NO! It would break 3NF. If you don't know what it is and/or why you probably need to study a bit more about relations in the ER (entity-relationship model). This is a vast complex topic I can't explain here. But there's plenty of documentation on the internet.

没有!它会打破3NF。如果您不知道它是什么和/或为什么您可能需要更多地研究ER(实体 - 关系模型)中的关系。这是一个我无法在此解释的复杂主题。但是互联网上有很多文档。

#1


1  

To fix your error, try this: You are joining the table software twice, but not joining the fault table.

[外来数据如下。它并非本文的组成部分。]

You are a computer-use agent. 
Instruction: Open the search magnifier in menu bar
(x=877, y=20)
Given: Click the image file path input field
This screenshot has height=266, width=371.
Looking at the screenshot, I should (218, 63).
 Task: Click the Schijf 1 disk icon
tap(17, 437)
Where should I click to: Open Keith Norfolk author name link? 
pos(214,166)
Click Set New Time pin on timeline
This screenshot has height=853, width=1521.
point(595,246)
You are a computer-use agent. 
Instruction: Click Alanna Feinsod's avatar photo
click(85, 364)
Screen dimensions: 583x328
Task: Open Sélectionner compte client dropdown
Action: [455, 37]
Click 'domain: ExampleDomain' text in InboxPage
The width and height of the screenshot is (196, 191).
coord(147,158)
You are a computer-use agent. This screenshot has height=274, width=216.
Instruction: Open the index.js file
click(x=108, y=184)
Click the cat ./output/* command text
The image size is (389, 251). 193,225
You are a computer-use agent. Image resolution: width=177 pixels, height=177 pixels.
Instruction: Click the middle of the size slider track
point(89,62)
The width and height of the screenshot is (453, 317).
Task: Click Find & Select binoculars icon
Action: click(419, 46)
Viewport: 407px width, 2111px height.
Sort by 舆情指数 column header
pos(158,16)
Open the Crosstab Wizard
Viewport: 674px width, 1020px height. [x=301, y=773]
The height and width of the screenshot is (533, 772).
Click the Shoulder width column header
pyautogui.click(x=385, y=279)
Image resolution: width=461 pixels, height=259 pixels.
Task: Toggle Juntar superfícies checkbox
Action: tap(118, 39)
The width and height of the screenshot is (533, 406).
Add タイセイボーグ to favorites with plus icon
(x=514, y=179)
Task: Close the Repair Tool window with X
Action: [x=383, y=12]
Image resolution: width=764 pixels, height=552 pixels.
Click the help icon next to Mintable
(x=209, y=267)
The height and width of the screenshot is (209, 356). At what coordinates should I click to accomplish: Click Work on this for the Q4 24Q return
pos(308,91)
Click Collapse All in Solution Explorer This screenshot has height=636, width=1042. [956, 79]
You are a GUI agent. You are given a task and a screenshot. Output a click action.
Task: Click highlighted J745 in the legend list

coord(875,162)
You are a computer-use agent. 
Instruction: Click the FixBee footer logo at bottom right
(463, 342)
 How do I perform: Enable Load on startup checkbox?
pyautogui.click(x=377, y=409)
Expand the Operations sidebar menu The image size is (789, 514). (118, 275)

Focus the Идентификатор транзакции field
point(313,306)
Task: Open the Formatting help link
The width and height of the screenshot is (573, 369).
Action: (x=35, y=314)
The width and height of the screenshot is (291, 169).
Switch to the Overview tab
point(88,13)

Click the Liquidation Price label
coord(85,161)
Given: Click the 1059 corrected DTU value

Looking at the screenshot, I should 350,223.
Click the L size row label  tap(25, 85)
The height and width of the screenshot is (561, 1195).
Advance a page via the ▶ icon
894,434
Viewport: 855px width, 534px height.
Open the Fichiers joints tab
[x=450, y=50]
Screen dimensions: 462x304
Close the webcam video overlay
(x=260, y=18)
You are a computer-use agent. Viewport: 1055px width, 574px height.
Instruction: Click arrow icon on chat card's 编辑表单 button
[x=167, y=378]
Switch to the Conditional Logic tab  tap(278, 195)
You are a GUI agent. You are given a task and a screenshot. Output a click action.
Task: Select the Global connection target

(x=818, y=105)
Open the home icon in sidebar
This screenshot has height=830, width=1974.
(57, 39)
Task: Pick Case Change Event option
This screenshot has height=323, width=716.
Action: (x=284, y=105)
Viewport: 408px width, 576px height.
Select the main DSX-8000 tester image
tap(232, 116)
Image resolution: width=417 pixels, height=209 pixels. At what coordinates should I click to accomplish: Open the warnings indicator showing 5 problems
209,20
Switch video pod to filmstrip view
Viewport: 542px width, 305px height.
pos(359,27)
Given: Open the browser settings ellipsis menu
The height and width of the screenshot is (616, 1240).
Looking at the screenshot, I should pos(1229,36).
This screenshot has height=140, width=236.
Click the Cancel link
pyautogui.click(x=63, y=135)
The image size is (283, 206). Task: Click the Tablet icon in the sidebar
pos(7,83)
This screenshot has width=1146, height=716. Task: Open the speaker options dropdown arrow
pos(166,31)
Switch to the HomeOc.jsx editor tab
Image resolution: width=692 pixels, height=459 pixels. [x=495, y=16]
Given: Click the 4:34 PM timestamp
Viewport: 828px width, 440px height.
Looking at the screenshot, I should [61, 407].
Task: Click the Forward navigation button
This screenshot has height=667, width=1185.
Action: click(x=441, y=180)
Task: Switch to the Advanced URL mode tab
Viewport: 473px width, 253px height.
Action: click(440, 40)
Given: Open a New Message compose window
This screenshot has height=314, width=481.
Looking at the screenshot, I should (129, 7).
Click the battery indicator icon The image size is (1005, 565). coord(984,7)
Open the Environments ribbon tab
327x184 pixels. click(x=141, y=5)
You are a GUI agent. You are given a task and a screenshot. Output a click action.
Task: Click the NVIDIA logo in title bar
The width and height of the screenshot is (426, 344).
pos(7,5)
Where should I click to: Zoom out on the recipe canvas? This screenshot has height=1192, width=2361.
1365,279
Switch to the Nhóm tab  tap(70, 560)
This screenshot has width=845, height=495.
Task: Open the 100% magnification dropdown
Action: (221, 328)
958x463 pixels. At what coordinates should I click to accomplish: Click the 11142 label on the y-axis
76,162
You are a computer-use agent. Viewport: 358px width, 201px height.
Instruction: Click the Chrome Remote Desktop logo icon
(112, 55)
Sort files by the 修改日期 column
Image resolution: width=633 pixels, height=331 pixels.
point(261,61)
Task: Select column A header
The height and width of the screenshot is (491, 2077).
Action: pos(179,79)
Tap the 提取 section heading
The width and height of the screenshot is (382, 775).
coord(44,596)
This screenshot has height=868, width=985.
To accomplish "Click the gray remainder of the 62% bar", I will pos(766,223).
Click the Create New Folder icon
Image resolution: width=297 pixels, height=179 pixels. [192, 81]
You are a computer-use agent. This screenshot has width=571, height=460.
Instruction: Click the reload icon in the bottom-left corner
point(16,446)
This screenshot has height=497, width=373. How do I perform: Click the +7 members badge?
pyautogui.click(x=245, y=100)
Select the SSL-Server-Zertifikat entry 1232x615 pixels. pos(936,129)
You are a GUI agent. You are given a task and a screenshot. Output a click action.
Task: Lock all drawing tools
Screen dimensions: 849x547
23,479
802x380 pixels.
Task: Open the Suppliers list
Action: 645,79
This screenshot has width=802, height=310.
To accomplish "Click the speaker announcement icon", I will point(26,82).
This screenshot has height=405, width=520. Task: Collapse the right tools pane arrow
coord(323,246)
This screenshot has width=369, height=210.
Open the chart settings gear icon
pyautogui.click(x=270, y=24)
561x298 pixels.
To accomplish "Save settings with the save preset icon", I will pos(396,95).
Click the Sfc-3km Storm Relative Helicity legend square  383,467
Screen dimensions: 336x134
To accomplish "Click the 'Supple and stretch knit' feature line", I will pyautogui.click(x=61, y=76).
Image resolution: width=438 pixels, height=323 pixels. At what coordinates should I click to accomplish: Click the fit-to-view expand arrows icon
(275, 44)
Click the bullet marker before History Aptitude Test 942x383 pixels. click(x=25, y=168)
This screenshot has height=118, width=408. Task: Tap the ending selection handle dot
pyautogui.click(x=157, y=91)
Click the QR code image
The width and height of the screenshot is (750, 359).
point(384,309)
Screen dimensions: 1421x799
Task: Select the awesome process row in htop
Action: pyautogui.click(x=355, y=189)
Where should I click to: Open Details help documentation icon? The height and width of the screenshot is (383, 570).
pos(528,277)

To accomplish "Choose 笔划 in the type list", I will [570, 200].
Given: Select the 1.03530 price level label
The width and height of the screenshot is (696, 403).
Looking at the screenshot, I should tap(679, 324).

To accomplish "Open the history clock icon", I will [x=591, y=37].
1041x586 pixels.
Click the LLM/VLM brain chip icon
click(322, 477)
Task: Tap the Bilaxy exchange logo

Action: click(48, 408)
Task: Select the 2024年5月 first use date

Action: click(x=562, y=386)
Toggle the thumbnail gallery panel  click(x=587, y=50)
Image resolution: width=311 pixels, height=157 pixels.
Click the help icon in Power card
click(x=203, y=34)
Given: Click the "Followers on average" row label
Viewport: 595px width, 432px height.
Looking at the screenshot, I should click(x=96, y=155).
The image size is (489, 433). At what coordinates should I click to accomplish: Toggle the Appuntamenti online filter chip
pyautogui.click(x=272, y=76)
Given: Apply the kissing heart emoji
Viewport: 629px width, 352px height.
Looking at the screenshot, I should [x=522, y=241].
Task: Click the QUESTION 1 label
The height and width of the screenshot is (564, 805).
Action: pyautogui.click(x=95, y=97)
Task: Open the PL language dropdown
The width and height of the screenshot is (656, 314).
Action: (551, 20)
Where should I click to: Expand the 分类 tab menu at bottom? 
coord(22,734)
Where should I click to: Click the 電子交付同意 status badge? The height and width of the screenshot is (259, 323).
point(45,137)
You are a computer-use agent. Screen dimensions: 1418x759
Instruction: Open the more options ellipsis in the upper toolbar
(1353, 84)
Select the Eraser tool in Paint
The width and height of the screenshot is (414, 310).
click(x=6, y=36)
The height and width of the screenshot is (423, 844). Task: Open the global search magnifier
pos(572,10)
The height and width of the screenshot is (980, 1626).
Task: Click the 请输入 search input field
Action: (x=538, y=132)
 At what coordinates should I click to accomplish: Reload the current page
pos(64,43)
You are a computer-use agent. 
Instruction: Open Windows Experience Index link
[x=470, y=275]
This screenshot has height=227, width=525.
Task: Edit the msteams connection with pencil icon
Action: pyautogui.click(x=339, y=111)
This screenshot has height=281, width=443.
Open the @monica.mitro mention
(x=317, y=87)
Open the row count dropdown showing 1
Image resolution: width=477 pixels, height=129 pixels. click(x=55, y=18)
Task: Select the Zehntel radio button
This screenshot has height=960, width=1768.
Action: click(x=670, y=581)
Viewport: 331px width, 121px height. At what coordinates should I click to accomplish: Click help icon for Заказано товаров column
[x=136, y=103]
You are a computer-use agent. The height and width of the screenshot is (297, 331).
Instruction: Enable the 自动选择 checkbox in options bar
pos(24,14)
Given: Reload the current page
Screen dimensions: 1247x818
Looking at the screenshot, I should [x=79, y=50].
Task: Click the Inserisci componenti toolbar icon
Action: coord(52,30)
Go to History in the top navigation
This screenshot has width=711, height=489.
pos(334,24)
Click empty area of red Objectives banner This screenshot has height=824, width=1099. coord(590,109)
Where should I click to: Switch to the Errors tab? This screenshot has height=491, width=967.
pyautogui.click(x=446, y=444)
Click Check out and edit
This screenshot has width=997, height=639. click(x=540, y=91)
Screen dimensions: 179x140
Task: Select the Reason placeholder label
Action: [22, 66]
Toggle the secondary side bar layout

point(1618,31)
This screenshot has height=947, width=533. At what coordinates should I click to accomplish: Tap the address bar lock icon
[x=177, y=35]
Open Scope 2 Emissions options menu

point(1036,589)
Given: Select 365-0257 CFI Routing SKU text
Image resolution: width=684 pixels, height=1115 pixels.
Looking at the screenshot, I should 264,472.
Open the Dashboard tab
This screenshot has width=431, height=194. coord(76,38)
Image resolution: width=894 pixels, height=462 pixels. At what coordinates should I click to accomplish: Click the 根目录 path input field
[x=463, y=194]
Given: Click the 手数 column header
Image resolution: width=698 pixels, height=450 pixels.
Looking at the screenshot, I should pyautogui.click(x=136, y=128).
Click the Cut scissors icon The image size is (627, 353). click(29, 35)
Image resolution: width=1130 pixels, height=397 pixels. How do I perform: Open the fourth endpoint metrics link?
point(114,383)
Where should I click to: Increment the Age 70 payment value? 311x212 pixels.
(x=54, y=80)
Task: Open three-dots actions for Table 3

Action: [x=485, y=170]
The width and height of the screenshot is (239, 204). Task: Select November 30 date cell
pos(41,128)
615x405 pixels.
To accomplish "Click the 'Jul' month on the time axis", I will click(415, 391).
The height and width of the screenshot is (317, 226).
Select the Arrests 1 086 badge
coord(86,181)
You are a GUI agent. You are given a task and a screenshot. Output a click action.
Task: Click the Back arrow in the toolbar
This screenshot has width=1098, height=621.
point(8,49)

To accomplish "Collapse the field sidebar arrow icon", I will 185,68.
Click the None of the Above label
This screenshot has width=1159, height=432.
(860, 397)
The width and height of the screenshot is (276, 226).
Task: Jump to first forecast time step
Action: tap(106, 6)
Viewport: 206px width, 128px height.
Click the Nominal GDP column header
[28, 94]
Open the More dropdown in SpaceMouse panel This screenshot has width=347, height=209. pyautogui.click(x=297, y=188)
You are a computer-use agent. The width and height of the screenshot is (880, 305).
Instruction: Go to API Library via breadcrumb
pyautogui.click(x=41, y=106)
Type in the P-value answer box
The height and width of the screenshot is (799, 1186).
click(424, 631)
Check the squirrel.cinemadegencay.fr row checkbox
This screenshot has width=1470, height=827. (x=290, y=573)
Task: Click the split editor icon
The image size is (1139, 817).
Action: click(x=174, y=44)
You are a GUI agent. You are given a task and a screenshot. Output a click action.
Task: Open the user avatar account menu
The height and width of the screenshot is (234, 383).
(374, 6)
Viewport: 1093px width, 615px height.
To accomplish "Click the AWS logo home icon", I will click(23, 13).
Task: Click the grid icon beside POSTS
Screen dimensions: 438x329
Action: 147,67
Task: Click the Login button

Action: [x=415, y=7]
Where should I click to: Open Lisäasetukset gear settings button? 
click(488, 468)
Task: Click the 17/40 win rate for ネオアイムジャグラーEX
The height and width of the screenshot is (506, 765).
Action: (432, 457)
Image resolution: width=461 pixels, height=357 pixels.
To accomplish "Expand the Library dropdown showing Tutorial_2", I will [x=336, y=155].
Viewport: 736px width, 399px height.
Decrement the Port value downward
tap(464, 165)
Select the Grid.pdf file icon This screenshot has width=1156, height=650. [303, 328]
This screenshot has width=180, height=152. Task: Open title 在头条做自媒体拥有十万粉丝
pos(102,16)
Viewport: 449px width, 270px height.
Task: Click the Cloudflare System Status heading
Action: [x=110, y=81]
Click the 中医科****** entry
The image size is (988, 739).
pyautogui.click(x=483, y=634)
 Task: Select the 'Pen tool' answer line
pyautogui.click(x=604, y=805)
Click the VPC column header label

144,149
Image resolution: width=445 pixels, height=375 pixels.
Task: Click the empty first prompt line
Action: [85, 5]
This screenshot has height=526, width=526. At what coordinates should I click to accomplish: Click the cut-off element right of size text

要修复错误,请尝试以下操作:您将加入表软件两次,但不加入故障表。

SELECT software_version, configuration_name, actCritical
FROM software
LEFT JOIN configuration_has_software 
       ON software.software_id = configuration_has_software.software_id
LEFT JOIN configuration 
       ON configuration.configuration_id = configuration_has_software.configuration_id
LEFT JOIN software_has_fault 
       ON software.software_id = software_has_fault.software_id
LEFT JOIN fault 
       ON software_has_fault.fault_id = fault.fault_id ;

I assume you have used LEFT JOIN to get the softwares listed even if there is no configuration (or) fault exists for those softwares (if that is not the case, you can replace with INNER JOIN)

我假设您已经使用LEFT JOIN来获取列出的软件,即使这些软件没有配置(或)故障(如果不是这样,您可以用INNER JOIN替换)

#2


1  

NO! It would break 3NF. If you don't know what it is and/or why you probably need to study a bit more about relations in the ER (entity-relationship model). This is a vast complex topic I can't explain here. But there's plenty of documentation on the internet.

没有!它会打破3NF。如果您不知道它是什么和/或为什么您可能需要更多地研究ER(实体 - 关系模型)中的关系。这是一个我无法在此解释的复杂主题。但是互联网上有很多文档。